The present study had the advantage of enrolling nonmedicated young adults only, obviating the confounding effects of medication and age. However, several important limitations should be noted. First, we did not control for the menstrual cycle and collect hormonal status data for female participants during the fMRI scan, which may affect their stress responses (
39). The lack of hormonal status data prevents further comparisons between female participants in different phases of the menstrual cycle, and we could not differentiate the potential influences of gonadal and other hormones on neural responses to stress, which need to be studied in future research. Second, cortisol samples were collected between runs, rather than between condition blocks. Cortisol response during the task was determined by calculating the difference between levels in experimental versus control conditions, which should reflect task-induced response well. Third, depression samples without comorbidities in the present study were relatively unique and less representative of community depressed samples. Our findings of trait- and state-like brain activation markers need to be replicated in more general community depressed samples. Fourth, 17-item HAM-D scores were not assessed in healthy control subjects, preventing us from comparing the depressive symptoms in the control subjects and individuals with current or remitted depression. Moreover, our inclusion criterion for duration of remission was 30 days, which was relatively short and might represent only a remitted state, rather than definite recovery. Finally, although our sample size has the power to detect the observed brain activation differences among patients and control subjects, it is still relatively small, and future studies with a much larger sample size are necessary to validate our findings. Future longitudinal follow-ups are also needed to further characterize the persisting and altering neural responses to stress when patients move in and out of depressive episodes.

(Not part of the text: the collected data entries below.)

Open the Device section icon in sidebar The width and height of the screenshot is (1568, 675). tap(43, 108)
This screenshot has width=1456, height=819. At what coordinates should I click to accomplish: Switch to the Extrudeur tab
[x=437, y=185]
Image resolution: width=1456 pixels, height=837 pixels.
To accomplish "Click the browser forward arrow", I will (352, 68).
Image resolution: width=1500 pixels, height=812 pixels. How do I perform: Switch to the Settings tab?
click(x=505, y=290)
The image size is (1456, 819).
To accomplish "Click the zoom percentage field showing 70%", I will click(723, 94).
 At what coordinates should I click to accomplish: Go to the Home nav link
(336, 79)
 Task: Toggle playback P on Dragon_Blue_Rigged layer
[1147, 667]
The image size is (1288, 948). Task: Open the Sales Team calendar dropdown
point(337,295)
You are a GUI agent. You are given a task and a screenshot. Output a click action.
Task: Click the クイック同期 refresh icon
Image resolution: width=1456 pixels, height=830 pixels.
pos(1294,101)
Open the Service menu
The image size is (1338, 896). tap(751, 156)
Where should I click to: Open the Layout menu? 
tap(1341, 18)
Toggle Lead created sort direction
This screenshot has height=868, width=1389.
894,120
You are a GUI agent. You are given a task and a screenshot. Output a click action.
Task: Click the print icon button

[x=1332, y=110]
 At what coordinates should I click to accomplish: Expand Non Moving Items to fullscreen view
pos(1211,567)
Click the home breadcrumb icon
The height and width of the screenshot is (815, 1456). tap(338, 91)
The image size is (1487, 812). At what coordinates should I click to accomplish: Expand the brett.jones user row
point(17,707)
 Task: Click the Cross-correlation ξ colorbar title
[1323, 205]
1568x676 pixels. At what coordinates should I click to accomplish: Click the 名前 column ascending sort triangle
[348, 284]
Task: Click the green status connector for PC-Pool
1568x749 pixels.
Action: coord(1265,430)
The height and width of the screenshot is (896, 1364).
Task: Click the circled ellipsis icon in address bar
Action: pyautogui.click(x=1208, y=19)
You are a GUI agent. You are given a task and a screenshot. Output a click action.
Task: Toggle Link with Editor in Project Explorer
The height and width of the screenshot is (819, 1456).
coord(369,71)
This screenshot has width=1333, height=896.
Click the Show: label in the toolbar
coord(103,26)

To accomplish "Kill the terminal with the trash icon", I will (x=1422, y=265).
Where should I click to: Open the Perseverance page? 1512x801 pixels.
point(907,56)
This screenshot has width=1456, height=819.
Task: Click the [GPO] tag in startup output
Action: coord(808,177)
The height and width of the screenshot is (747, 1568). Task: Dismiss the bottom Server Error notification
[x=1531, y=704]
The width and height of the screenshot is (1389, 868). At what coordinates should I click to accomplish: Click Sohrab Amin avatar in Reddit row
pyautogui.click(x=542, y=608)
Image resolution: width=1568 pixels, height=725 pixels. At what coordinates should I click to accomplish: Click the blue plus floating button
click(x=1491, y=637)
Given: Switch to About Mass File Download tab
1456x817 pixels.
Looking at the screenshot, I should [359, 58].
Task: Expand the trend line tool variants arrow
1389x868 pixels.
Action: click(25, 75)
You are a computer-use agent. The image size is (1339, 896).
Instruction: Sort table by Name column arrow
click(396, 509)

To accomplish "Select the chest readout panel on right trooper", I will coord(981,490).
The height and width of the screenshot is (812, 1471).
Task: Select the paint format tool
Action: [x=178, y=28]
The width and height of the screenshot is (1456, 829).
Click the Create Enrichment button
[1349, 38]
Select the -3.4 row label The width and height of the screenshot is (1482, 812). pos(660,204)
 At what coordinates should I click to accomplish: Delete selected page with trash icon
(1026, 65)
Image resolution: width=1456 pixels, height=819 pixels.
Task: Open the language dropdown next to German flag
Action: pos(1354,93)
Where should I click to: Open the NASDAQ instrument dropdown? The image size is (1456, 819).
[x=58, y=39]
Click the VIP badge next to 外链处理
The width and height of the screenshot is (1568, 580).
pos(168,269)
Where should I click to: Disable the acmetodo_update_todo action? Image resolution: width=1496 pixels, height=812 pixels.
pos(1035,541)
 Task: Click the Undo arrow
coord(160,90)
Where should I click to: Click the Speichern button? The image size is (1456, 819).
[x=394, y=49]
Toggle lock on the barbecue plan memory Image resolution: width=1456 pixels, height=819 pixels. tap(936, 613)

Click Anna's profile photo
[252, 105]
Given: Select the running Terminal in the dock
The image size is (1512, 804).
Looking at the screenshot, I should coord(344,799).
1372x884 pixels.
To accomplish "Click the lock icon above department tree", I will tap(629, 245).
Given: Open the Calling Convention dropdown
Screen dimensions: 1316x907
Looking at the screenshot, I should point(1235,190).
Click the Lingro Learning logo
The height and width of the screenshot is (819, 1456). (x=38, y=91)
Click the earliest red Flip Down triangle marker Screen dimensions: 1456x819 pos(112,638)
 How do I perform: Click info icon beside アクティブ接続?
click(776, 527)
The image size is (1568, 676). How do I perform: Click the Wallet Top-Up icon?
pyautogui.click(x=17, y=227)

To our knowledge, this is the first study to investigate neural psychosocial stress processing in current and remitted depression. Compared with control subjects, both patient groups exhibited potentiated cortisol responsivity, decreased activation in the ventromedial prefrontal cortex, and increased activation in the precuneus and middle cingulate cortex in response to psychosocial stress. Dysfunctions of the HPA axis, ventromedial prefrontal cortex, and precuneus during stress may constitute depression trait markers and reflect persistent stress vulnerability. Meanwhile, hyperactivation in the dorsolateral prefrontal cortex and striatum in remitted individuals may be state-specific. We propose that hyperactivation in these regions may augment cognitive regulation during stress, perhaps reflecting compensatory changes. The present study provides new evidence for understanding the neural underpinnings of depression, particularly in response to psychosocial stress.